Extract the records below from the line with "Choose Checkout and Rebase onto Current" to the line with "coord(1006,160)", copying each line without any change.

--- begin ---

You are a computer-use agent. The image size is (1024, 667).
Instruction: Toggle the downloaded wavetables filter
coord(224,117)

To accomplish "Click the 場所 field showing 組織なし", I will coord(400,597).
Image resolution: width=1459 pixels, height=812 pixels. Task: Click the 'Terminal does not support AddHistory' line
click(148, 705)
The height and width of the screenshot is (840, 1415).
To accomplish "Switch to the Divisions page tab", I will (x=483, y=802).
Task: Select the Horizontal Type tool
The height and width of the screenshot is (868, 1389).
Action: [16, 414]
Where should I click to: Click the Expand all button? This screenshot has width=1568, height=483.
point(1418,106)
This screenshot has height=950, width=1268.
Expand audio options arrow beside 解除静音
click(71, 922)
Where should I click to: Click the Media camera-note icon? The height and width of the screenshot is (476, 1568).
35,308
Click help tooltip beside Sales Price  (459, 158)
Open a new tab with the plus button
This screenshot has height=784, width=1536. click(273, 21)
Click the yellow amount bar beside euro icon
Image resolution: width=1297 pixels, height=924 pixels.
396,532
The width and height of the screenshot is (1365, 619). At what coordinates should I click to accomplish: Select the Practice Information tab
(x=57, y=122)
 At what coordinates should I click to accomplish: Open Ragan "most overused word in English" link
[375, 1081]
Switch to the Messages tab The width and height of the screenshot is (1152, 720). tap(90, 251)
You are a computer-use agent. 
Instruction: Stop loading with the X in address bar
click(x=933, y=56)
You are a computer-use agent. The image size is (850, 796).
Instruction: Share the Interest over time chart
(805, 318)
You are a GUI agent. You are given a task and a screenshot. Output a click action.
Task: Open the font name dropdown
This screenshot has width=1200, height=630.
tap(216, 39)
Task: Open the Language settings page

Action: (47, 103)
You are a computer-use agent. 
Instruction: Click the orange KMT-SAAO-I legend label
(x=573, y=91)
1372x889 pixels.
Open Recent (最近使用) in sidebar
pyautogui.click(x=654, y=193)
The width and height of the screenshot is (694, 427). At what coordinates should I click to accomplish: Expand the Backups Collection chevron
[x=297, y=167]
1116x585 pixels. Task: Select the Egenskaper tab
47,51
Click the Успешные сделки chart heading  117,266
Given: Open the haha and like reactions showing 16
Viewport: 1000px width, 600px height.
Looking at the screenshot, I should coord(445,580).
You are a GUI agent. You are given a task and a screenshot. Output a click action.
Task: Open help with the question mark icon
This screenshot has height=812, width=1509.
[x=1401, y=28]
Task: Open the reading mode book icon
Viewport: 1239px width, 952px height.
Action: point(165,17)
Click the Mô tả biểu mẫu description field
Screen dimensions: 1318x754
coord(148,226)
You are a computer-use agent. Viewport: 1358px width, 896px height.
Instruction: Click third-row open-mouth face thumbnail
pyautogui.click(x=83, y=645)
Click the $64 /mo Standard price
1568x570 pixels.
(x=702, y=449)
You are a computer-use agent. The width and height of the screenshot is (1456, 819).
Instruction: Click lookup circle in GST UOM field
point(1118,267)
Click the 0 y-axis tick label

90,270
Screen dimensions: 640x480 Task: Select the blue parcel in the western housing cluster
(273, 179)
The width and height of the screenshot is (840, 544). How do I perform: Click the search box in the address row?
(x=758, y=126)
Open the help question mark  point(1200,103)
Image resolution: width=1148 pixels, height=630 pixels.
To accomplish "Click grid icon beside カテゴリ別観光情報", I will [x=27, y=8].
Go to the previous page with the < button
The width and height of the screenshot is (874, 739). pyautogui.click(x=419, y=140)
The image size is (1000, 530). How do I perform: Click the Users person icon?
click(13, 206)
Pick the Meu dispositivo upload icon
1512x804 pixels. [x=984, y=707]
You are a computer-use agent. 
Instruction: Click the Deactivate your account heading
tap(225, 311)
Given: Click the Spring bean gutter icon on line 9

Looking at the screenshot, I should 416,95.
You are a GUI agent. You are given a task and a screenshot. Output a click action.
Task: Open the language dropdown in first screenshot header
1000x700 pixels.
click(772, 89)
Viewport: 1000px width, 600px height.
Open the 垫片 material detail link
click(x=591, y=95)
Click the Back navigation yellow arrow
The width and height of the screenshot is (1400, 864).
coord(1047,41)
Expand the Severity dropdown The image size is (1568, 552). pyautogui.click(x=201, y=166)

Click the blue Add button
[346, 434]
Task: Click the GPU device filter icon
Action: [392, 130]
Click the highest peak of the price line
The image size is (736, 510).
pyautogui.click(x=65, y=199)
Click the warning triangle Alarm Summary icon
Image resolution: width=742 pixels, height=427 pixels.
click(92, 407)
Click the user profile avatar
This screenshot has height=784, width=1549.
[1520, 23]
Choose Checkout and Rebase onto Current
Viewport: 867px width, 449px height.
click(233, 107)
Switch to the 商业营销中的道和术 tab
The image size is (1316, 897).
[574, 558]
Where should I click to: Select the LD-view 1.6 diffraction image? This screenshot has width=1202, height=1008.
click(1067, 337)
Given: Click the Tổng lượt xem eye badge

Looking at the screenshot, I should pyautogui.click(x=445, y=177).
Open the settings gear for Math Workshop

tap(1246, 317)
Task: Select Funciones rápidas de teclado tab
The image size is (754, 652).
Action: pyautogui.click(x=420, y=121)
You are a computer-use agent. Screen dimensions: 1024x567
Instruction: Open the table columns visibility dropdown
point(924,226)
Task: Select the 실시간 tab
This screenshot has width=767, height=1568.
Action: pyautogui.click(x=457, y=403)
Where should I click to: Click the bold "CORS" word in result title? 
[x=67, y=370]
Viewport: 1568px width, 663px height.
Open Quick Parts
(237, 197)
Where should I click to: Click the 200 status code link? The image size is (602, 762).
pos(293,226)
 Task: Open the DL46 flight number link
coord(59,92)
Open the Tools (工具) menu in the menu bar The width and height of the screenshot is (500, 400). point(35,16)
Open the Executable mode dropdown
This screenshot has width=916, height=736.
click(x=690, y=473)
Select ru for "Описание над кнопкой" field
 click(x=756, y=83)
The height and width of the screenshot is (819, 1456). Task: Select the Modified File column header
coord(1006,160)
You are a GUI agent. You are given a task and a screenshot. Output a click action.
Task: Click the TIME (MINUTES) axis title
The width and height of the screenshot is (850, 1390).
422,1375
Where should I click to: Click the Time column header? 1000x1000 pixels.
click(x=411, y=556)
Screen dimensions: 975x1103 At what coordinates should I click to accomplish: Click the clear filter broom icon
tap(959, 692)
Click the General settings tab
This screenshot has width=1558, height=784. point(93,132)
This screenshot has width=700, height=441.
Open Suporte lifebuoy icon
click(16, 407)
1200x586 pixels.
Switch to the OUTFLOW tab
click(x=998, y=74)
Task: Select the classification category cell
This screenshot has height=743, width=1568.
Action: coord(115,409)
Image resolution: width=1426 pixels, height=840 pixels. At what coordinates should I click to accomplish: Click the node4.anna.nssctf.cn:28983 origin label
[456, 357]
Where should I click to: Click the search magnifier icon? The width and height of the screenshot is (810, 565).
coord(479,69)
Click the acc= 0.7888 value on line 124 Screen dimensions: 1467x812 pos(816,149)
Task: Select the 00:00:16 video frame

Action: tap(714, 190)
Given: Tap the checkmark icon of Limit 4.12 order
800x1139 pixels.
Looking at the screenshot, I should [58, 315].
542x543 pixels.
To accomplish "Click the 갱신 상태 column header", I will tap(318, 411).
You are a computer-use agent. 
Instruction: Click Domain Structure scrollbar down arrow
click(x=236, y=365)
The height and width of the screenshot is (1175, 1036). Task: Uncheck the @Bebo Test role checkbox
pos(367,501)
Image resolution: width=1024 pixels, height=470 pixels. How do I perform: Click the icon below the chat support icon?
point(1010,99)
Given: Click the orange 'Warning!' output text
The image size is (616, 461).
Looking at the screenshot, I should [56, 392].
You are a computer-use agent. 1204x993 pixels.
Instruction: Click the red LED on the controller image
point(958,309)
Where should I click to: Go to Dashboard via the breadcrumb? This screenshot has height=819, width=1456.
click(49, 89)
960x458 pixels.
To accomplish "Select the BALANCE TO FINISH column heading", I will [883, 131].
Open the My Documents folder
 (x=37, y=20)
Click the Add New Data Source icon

--- end ---

Written reply ->
Choose Checkout and Rebase onto Current
Viewport: 867px width, 449px height.
click(233, 107)
Switch to the 商业营销中的道和术 tab
The image size is (1316, 897).
[574, 558]
Where should I click to: Select the LD-view 1.6 diffraction image? This screenshot has width=1202, height=1008.
click(1067, 337)
Given: Click the Tổng lượt xem eye badge

Looking at the screenshot, I should pyautogui.click(x=445, y=177).
Open the settings gear for Math Workshop

tap(1246, 317)
Task: Select Funciones rápidas de teclado tab
The image size is (754, 652).
Action: pyautogui.click(x=420, y=121)
You are a computer-use agent. Screen dimensions: 1024x567
Instruction: Open the table columns visibility dropdown
point(924,226)
Task: Select the 실시간 tab
This screenshot has width=767, height=1568.
Action: pyautogui.click(x=457, y=403)
Where should I click to: Click the bold "CORS" word in result title? 
[x=67, y=370]
Viewport: 1568px width, 663px height.
Open Quick Parts
(237, 197)
Where should I click to: Click the 200 status code link? The image size is (602, 762).
pos(293,226)
 Task: Open the DL46 flight number link
coord(59,92)
Open the Tools (工具) menu in the menu bar The width and height of the screenshot is (500, 400). point(35,16)
Open the Executable mode dropdown
This screenshot has width=916, height=736.
click(x=690, y=473)
Select ru for "Описание над кнопкой" field
 click(x=756, y=83)
The height and width of the screenshot is (819, 1456). Task: Select the Modified File column header
coord(1006,160)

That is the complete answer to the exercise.